What Is Price Risk?
Price risk is the risk of a decline in the value of a security or an investment portfolio excluding a downturn in the market, due to multiple factors. Investors can employ a number of tools and techniques to hedge price risk, ranging from relatively conservative decisions (e.g., buying put options) to more aggressive strategies (e.g., short selling).
- Price risk is the risk that the value of a security or investment will decrease.
- Factors that affect price risk include earnings volatility, poor business management, and price changes.
- Diversification is the most common and effective tool to mitigate price risk.
- Financial tools, such as options and short selling, can also be used to hedge price risk.
Understanding Price Risk
Price risk hinges on a number of factors, including earnings volatility, poor management, industry risk, and price changes. A poor business model that isn't sustainable, a misrepresentation of financial statements, inherent risks in the cycle of an industry, or reputation risk due to low confidence in business management are all areas that will affect the value of a security. Small startup companies generally have higher price risk than larger, well-established companies. This is mainly because in a larger company, the management, market capitalization, financial standing, and geographical location of operations are typically stronger and better equipped than smaller companies.
Certain commodity industries, such as the oil, gold, and silver markets, have higher volatility and higher price risk as well. The raw materials of these industries are susceptible to price fluctuations due to a variety of global factors, such as politics and war. Commodities also see a lot of price risk as they trade on the futures market that offers high levels of leverage.
Diversification to Minimize Price Risk
Unlike other types of risk, price risk can be reduced. The most common mitigation technique is diversification. For example, an investor owns stock in two competing restaurant chains. The price of one chain's stock plummets because of an outbreak of foodborne illness. As a result, the competitor realizes a surge in business and its stock price. The decline in the market price of one stock is compensated by the increase in the stock price of the other. To further lessen risk, an investor could purchase stocks of various companies within different industries or in different geographical locations.

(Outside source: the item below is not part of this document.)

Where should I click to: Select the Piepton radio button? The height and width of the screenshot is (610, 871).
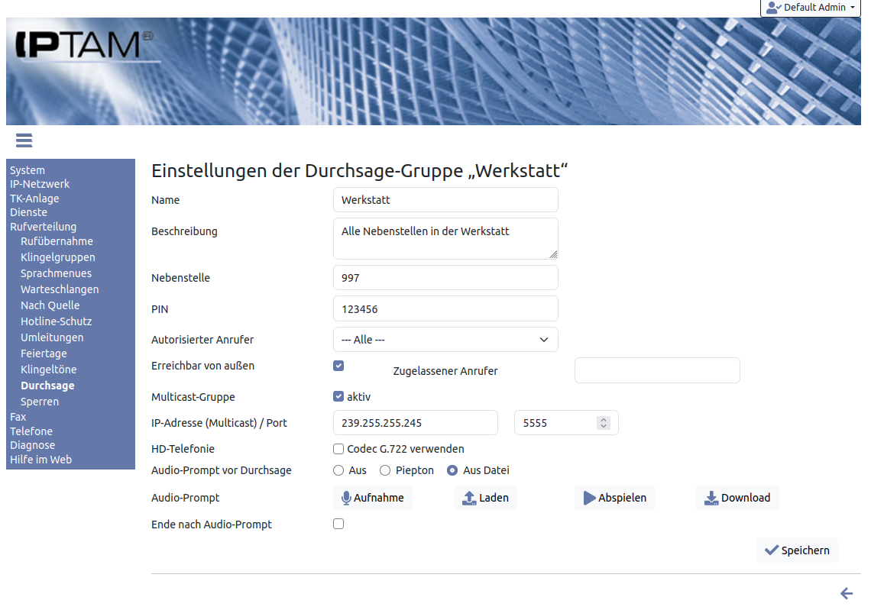click(x=385, y=470)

Futures and Options to Hedge Price Risk
Price risk can be hedged through the purchase of financial derivatives called futures and options. A futures contract obligates a party to complete a transaction at a predetermined price and date. The buyer of a contract must buy and the seller must sell the underlying asset at the set price, regardless of any other factors. An option offers the buyer the opportunity to buy or sell the security, depending on the contract, though they are not required to.
Both producers and consumers can use these instruments to hedge price risk. A producer is concerned with the price moving lower and a consumer is concerned with the price moving higher. An investor, depending on the position they take in an investment, will be concerned with the price moving in the opposite direction of that position, and therefore can use a future or option to hedge the other side of the trade.
Example of an Option
A put option gives the holder the right, but not the obligation, to sell a commodity or stock for a specific price in the future regardless of the current market rate. For example, a put option may be purchased to sell a specific security for $50 in six months. After six months, if price risk is realized and the stock price is $30, the put option may be exercised (selling the security at the higher price), thereby mitigating price risk.
Short Selling to Hedge Price Risk
Price risk may be capitalized through the utilization of short selling. Short selling involves the sale of stock in which the seller does not own the stock. The seller, anticipating a reduction in the stock’s price due to price risk, plans to borrow, sell, buy, and return stock. For example, upon the belief of a specific stock’s imminent downturn, an investor borrows 100 shares and agrees to sell them for $50 per share. The investor has $5,000 and 30 days to return the borrowed stock they sold. After 30 days, if the price of the stock dropped to $30 per share, the investor is able to purchase 100 shares for $30, return the shares from where they were borrowed and keep the $2,000 profit due to the impact of price risk.